YOUR INSTRUCTIONS – Turn the material between the line holding "You are a GUI" and the line holding "(x=1283, y=717)", inclusive, into a numbered list, skipping any blank lines. Leave the pictures out of your answer.
------ DATA TO PROCESS ------
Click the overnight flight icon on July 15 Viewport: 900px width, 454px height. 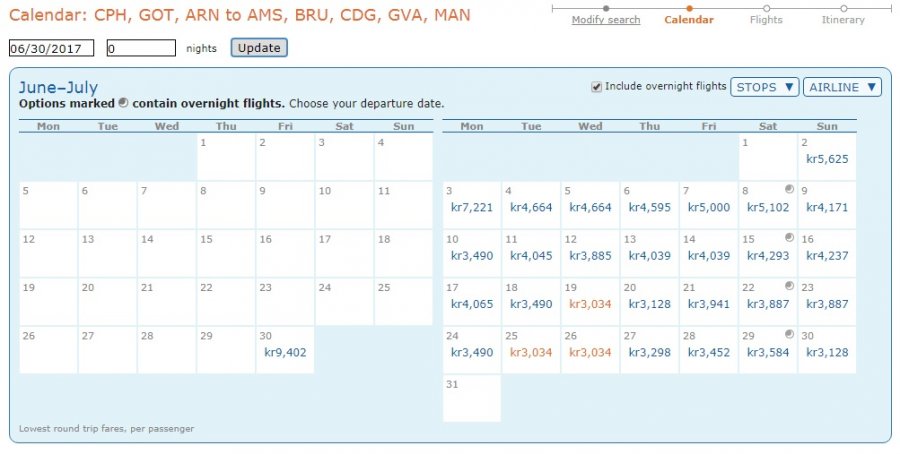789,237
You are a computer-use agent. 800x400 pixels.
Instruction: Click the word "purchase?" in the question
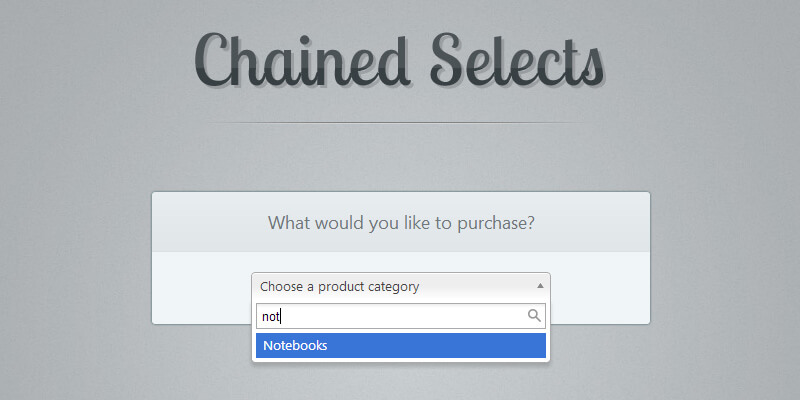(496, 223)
------
------ DATA TO PROCESS ------
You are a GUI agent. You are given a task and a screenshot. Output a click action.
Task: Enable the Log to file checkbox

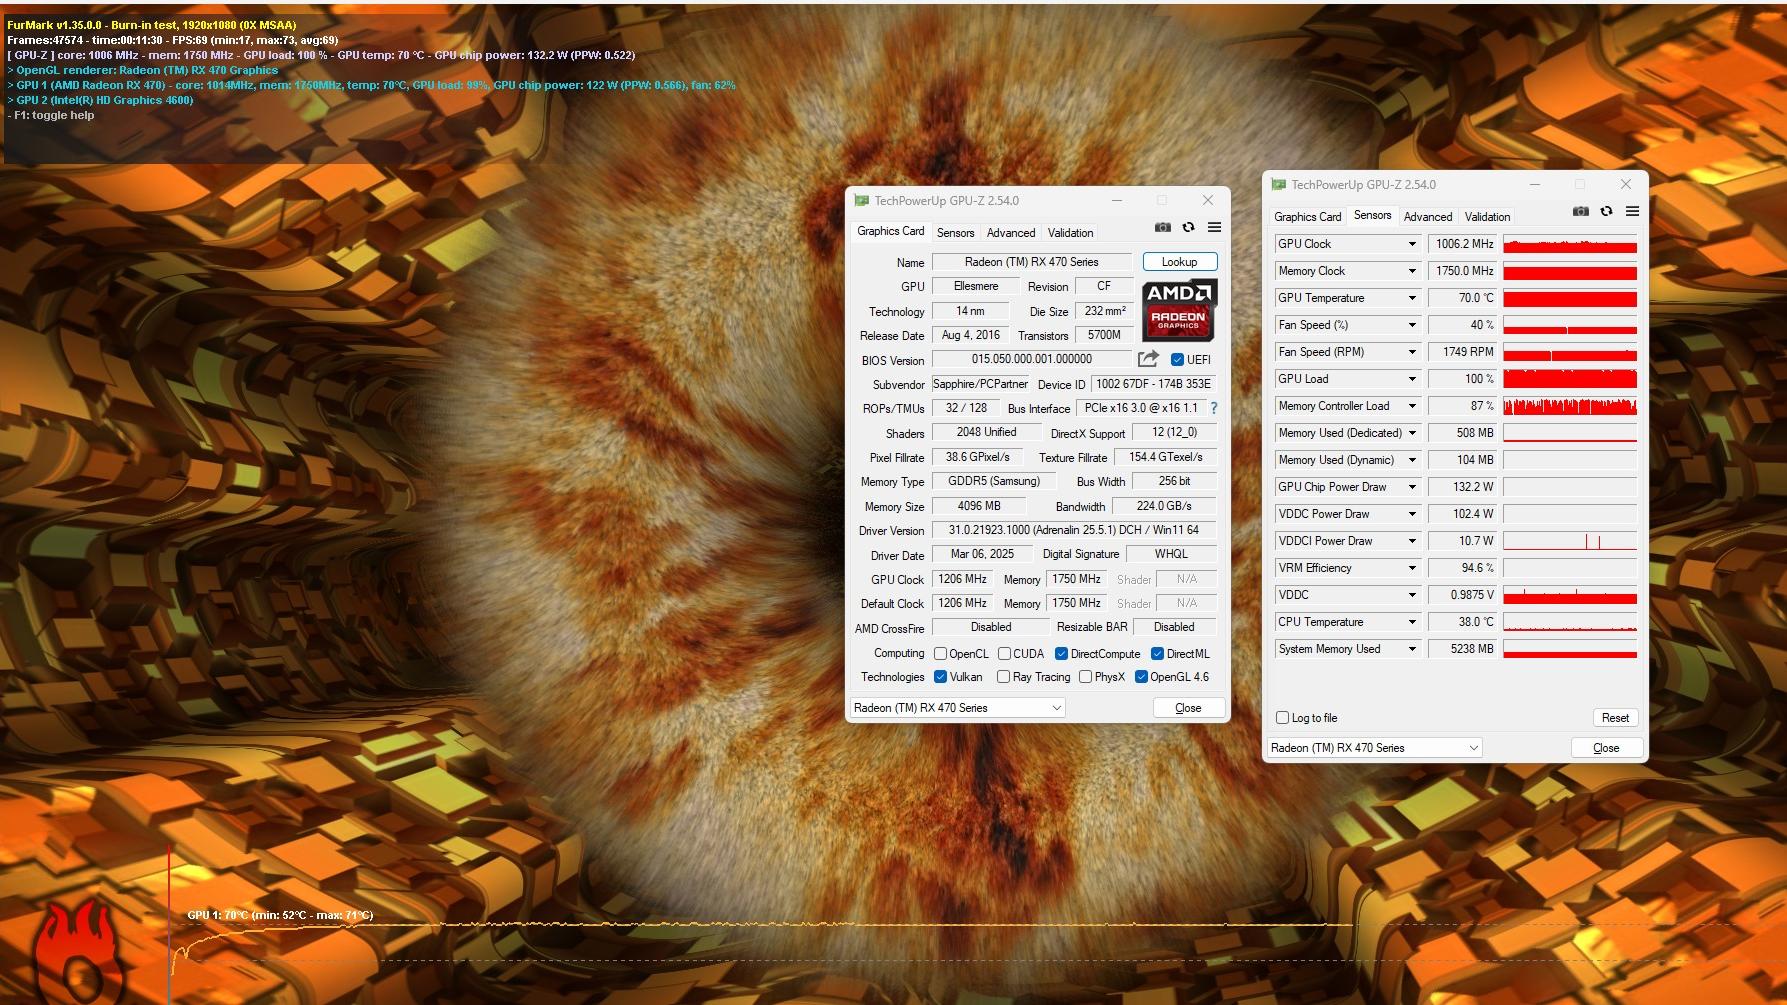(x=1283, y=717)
------
SOLUTION TO THE EXERCISE –
1. You are a GUI agent. You are given a task and a screenshot. Output a click action.
2. Task: Enable the Log to file checkbox
3. (x=1283, y=717)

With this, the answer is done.